15 de octubre de 2013

Perdida. Una lectura apasionante de principio a fin



Fenómeno literario indiscutible, Perdida ha sido objeto, allá por donde se ha editado, de una notable campaña de publicidad. Esa costosa promoción –que, en el caso de ciudades como Barcelona, ha implicado que buena parte de su flota de autobuses circulara con la carátula del título impresa en su carrocería- y una carta de presentación que rezuma a telefilm de sobremesa –la desaparición de una mujer en el aniversario de su boda y las sospechas que recaen en su esposo como responsable de un posible homicidio- pueden inducir a pensar que, una vez más, nos hallamos ante una historia concebida única y exclusivamente para enriquecer las arcas del escritor/a y la editorial de turno.


Lejos de resultar otro bestseller gestado exclusivamente para alcanzar ese lucrativo objetivo, Perdida se ha revelado, no obstante, como una excelente muestra de novela negra, capaz de mantener en vilo al lector, desde la primera hasta la última de sus páginas, sin necesidad de recurrir a grandes dosis de violencia ni incluir las numerosas escenas de sexo, supuestamente escandalosas, que suelen salpicar las páginas de innumerables títulos nacidos al amparo de Cincuenta sombras de Grey. De hecho, con su elaborada y bien narrada trama –casi perfecta en desarrollo y resolución- y sus impresionantes, casi impredecibles, vuelcos argumentales, Perdida poco tiene que ver con el esquema habitual seguido por los más cacareados bestsellers de los últimos tiempos.
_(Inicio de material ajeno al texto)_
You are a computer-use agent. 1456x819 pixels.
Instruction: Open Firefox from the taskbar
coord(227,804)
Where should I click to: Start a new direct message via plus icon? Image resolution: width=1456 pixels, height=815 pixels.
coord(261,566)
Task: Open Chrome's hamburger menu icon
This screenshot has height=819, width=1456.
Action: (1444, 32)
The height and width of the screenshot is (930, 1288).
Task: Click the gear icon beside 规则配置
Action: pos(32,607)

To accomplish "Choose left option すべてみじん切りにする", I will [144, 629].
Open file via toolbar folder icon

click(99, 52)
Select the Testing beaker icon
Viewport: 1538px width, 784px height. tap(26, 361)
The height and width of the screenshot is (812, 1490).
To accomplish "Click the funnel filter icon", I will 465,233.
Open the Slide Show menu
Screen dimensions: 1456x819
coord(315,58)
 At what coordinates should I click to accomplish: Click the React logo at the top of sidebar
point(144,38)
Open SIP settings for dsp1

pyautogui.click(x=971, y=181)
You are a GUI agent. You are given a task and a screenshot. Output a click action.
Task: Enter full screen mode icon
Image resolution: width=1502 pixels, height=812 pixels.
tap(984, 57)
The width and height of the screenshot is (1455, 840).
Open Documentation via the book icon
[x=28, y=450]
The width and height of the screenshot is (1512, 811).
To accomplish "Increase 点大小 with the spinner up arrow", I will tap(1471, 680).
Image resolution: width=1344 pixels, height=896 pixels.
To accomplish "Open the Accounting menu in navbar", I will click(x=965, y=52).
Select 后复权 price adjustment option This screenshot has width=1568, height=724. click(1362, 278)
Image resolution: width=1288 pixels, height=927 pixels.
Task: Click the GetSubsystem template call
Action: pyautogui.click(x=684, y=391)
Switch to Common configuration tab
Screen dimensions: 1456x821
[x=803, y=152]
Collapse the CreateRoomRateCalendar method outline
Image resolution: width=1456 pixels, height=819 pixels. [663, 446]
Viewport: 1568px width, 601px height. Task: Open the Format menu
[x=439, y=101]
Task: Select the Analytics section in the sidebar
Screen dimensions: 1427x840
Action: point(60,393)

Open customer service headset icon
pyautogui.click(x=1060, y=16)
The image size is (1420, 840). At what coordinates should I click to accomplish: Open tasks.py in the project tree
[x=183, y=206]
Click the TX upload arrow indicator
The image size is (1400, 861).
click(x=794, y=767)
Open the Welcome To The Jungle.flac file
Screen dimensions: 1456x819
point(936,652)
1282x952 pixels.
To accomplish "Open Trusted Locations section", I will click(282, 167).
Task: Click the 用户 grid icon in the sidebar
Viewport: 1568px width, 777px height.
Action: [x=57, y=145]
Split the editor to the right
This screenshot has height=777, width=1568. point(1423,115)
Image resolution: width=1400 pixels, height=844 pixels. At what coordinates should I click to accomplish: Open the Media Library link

Además de un ritmo narrativo pausado y envolvente, entre los aciertos de Perdida cabe destacar la apuesta de su autora, la ex periodista y ex crítica televisiva Gillian Flynn, por dotar a su historia con un doble enfoque –el de Amy y Nick, el matrimonio protagonista-, prescindiendo de la figura del narrador omnisciente y optando por el recurso, siempre subjetivo, del relato en primera persona. De esta manera, y de la mano de sus principales personajes, el lector podrá adentrarse por los vericuetos de la escabrosa historia orquestada por Flynn, toda vez que, al contrastar las diferentes versiones sobre unos mismos hechos, podrá penetrar en la personalidad de Nick y Amy y llegar a  conocerlos en profundidad.

A ese conseguido retrato psicológico hay que añadir que Perdida es también una acerada reflexión sobre el enorme poder de manipulación de los medios de comunicación -algo que Flynn debió conocer bien durante su etapa como periodista, una carrera a la que, como en el caso de uno de sus protagonistas, puso fin la crisis económica- y sobre el matrimonio –de hecho, y no por casualidad, la propia Flynn, en las páginas finales de su obra, correspondientes al apartado de agradecimientos, ha manifestado su deseo de que su hija, ahora de corta edad, no se adentre en la lectura de esta obra hasta bien entrada en la edad adulta.

Si bien no es Perdida el tipo de literatura que suelan recomendar las responsables de este blog –la obra de Flynn queda en una órbita bien distinta a, por ejemplo, nuestras admiradas Cuerpos extraños o La mujer de papel-, su lectura deparará, a quien se incursione en sus páginas, momentos de auténtico suspense, misterio y drama y, por qué no, también inducirá a más de alguna reflexión, no necesariamente acotada a la vida en pareja y/o el papel de los medios.

Ahora tan sólo cabe esperar que la siguiente obra de Flynn resulte tan interesante como la presente. Mientras, habremos de sumergirnos en la lectura de las dos obras que preceden a Perdida y que, en su momento, le valieron a su autora las alabanzas de la crítica y ser merecedora de diversos premios literarios.